Code Changes Required
1. Signal Function (Commercial Only)
// edition/replication.go
var replicationSignal chan struct{}
func SignalReplication() {
if replicationSignal != nil {
select {
case replicationSignal <- struct{}{}:
default:
}
}
}
2. Modified Handlers
All write handlers need:
if edition.Current.Name() == "commercial" {
lib.EntryMarkDirty(db, entryID)
edition.SignalReplication()
}
3. Remove Polling
Delete the ticker from replication worker. Replace with <-signal only.
Resource Usage
| Resource | Polling | Event-Driven |
|---|---|---|
| Goroutine | Always running | Running but blocked on channel (idle) |
| Memory | Minimal | Minimal (just channel + map) |
| CPU | 2,880 wakeups/day | #writes wakeups/day |
| Network | 2,880 requests/day | #writes requests/day |
| SQLite queries | 2,880/day | #writes/day |
Design Notes
No persistent queue needed - the replication_dirty column IS the queue.

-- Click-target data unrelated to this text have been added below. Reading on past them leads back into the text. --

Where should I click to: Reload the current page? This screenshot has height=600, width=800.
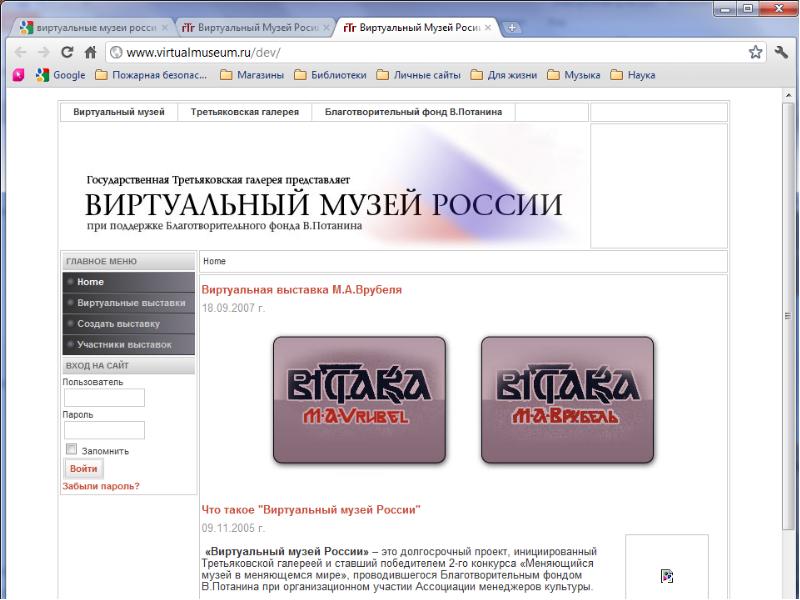67,52
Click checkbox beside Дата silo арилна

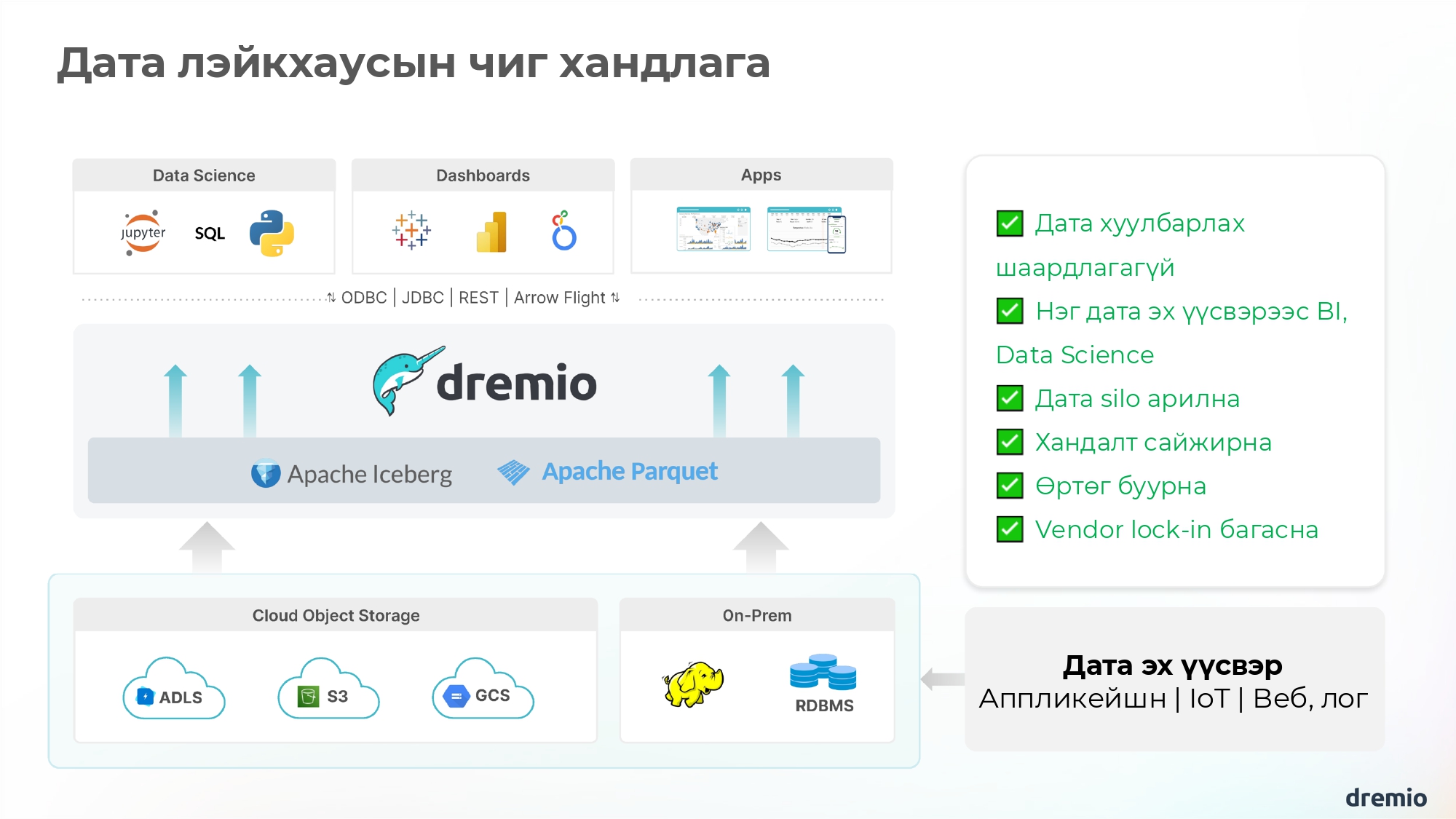(1010, 398)
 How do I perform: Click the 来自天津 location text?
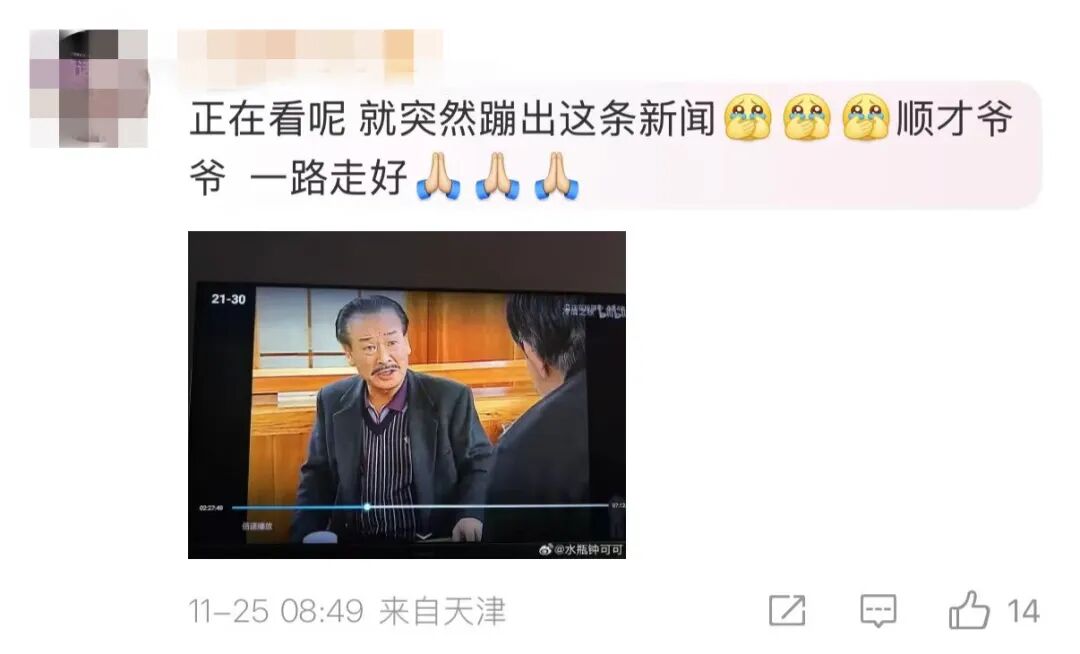(442, 611)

Worker crash? On restart, EntryListDirty() finds all pending work.
No timer needed - Go channel with select is the most efficient wait mechanism.
Batching automatic - Multiple signals while worker is busy? Channel size 1 means worker picks up ALL dirty entries on next iteration, not one-by-one.
This is the right design for low-resource, low-change vaults.